AIM OF THE TASK.
Give back all the data exactly as it was written.

[Data records]
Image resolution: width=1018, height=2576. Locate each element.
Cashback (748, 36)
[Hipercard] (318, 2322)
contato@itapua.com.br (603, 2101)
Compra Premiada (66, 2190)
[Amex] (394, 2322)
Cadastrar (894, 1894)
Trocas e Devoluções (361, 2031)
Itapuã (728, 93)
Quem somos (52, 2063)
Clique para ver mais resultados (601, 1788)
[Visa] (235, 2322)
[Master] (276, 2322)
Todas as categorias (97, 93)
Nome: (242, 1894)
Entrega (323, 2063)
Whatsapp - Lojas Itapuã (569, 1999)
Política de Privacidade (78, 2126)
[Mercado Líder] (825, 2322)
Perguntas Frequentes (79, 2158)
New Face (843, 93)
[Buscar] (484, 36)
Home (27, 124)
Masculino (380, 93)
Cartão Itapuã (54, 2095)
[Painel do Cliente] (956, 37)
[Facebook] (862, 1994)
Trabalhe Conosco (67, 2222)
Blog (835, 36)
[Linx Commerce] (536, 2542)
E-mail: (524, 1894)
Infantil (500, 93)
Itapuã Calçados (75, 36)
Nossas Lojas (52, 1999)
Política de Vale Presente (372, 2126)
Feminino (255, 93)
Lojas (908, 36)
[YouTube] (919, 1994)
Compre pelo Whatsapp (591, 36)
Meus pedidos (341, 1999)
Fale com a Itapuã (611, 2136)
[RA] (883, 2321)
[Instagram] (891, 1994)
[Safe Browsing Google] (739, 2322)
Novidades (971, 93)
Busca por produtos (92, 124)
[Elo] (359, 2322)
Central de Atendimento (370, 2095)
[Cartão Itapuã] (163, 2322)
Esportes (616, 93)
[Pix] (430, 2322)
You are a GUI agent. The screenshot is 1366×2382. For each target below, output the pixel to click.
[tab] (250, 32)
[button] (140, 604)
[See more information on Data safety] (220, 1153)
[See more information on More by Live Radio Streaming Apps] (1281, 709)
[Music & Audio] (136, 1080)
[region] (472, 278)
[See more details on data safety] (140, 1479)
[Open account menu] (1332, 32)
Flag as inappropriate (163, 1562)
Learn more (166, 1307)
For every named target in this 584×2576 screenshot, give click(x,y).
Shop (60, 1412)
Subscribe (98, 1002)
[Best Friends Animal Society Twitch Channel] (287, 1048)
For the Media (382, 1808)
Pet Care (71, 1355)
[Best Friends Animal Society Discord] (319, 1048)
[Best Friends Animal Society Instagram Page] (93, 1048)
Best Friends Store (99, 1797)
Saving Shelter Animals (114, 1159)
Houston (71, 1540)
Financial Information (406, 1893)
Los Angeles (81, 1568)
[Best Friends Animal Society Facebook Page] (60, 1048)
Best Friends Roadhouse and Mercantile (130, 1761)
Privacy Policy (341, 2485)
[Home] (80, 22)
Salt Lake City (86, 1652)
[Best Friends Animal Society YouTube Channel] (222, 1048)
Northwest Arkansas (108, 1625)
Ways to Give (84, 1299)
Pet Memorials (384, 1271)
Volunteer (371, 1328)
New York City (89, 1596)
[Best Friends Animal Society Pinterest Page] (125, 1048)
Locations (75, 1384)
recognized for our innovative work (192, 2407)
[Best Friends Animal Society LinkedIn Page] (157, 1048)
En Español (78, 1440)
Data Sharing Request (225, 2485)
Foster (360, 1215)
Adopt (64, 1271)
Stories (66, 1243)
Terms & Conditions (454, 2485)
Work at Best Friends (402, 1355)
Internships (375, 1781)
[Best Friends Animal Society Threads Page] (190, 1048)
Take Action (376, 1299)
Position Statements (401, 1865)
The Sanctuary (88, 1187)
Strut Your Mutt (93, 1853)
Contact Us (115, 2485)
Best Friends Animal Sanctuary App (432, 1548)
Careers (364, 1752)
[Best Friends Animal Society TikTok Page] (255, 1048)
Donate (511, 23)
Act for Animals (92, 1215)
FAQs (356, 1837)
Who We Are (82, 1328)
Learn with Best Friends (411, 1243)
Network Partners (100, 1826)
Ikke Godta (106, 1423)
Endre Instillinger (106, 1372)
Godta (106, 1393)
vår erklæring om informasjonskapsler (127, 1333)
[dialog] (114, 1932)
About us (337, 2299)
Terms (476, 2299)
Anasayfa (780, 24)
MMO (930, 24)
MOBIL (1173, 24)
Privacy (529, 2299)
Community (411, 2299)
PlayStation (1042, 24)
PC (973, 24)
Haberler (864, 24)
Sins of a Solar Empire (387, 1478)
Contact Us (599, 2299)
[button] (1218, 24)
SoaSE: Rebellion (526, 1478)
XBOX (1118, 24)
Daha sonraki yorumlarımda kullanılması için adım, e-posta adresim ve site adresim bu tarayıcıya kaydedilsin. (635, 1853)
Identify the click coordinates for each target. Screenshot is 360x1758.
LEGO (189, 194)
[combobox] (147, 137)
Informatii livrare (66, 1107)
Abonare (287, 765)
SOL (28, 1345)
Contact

ANSWER TO THE PROBLEM.
Image resolution: width=1018, height=2576. Locate each element.
Cashback (748, 36)
[Hipercard] (318, 2322)
contato@itapua.com.br (603, 2101)
Compra Premiada (66, 2190)
[Amex] (394, 2322)
Cadastrar (894, 1894)
Trocas e Devoluções (361, 2031)
Itapuã (728, 93)
Quem somos (52, 2063)
Clique para ver mais resultados (601, 1788)
[Visa] (235, 2322)
[Master] (276, 2322)
Todas as categorias (97, 93)
Nome: (242, 1894)
Entrega (323, 2063)
Whatsapp - Lojas Itapuã (569, 1999)
Política de Privacidade (78, 2126)
[Mercado Líder] (825, 2322)
Perguntas Frequentes (79, 2158)
New Face (843, 93)
[Buscar] (484, 36)
Home (27, 124)
Masculino (380, 93)
Cartão Itapuã (54, 2095)
[Painel do Cliente] (956, 37)
[Facebook] (862, 1994)
Trabalhe Conosco (67, 2222)
Blog (835, 36)
[Linx Commerce] (536, 2542)
E-mail: (524, 1894)
Infantil (500, 93)
Itapuã Calçados (75, 36)
Nossas Lojas (52, 1999)
Política de Vale Presente (372, 2126)
Feminino (255, 93)
Lojas (908, 36)
[YouTube] (919, 1994)
Compre pelo Whatsapp (591, 36)
Meus pedidos (341, 1999)
Fale com a Itapuã (611, 2136)
[RA] (883, 2321)
[Instagram] (891, 1994)
[Safe Browsing Google] (739, 2322)
Novidades (971, 93)
Busca por produtos (92, 124)
[Elo] (359, 2322)
Central de Atendimento (370, 2095)
[Cartão Itapuã] (163, 2322)
Esportes (616, 93)
[Pix] (430, 2322)
You are a GUI agent. The screenshot is 1366×2382. For each target below, output the pixel to click.
[tab] (250, 32)
[button] (140, 604)
[See more information on Data safety] (220, 1153)
[See more information on More by Live Radio Streaming Apps] (1281, 709)
[Music & Audio] (136, 1080)
[region] (472, 278)
[See more details on data safety] (140, 1479)
[Open account menu] (1332, 32)
Flag as inappropriate (163, 1562)
Learn more (166, 1307)
For every named target in this 584×2576 screenshot, give click(x,y).
Shop (60, 1412)
Subscribe (98, 1002)
[Best Friends Animal Society Twitch Channel] (287, 1048)
For the Media (382, 1808)
Pet Care (71, 1355)
[Best Friends Animal Society Discord] (319, 1048)
[Best Friends Animal Society Instagram Page] (93, 1048)
Best Friends Store (99, 1797)
Saving Shelter Animals (114, 1159)
Houston (71, 1540)
Financial Information (406, 1893)
Los Angeles (81, 1568)
[Best Friends Animal Society Facebook Page] (60, 1048)
Best Friends Roadhouse and Mercantile (130, 1761)
Privacy Policy (341, 2485)
[Home] (80, 22)
Salt Lake City (86, 1652)
[Best Friends Animal Society YouTube Channel] (222, 1048)
Northwest Arkansas (108, 1625)
Ways to Give (84, 1299)
Pet Memorials (384, 1271)
Volunteer (371, 1328)
New York City (89, 1596)
[Best Friends Animal Society Pinterest Page] (125, 1048)
Locations (75, 1384)
recognized for our innovative work (192, 2407)
[Best Friends Animal Society LinkedIn Page] (157, 1048)
En Español (78, 1440)
Data Sharing Request (225, 2485)
Foster (360, 1215)
Adopt (64, 1271)
Stories (66, 1243)
Terms & Conditions (454, 2485)
Work at Best Friends (402, 1355)
Internships (375, 1781)
[Best Friends Animal Society Threads Page] (190, 1048)
Take Action (376, 1299)
Position Statements (401, 1865)
The Sanctuary (88, 1187)
Strut Your Mutt (93, 1853)
Contact Us (115, 2485)
Best Friends Animal Sanctuary App (432, 1548)
Careers (364, 1752)
[Best Friends Animal Society TikTok Page] (255, 1048)
Donate (511, 23)
Act for Animals (92, 1215)
FAQs (356, 1837)
Who We Are (82, 1328)
Learn with Best Friends (411, 1243)
Network Partners (100, 1826)
Ikke Godta (106, 1423)
Endre Instillinger (106, 1372)
Godta (106, 1393)
vår erklæring om informasjonskapsler (127, 1333)
[dialog] (114, 1932)
About us (337, 2299)
Terms (476, 2299)
Anasayfa (780, 24)
MMO (930, 24)
MOBIL (1173, 24)
Privacy (529, 2299)
Community (411, 2299)
PlayStation (1042, 24)
PC (973, 24)
Haberler (864, 24)
Sins of a Solar Empire (387, 1478)
Contact Us (599, 2299)
[button] (1218, 24)
SoaSE: Rebellion (526, 1478)
XBOX (1118, 24)
Daha sonraki yorumlarımda kullanılması için adım, e-posta adresim ve site adresim bu tarayıcıya kaydedilsin. (635, 1853)
Identify the click coordinates for each target. Screenshot is 360x1758.
LEGO (189, 194)
[combobox] (147, 137)
Informatii livrare (66, 1107)
Abonare (287, 765)
SOL (28, 1345)
Contact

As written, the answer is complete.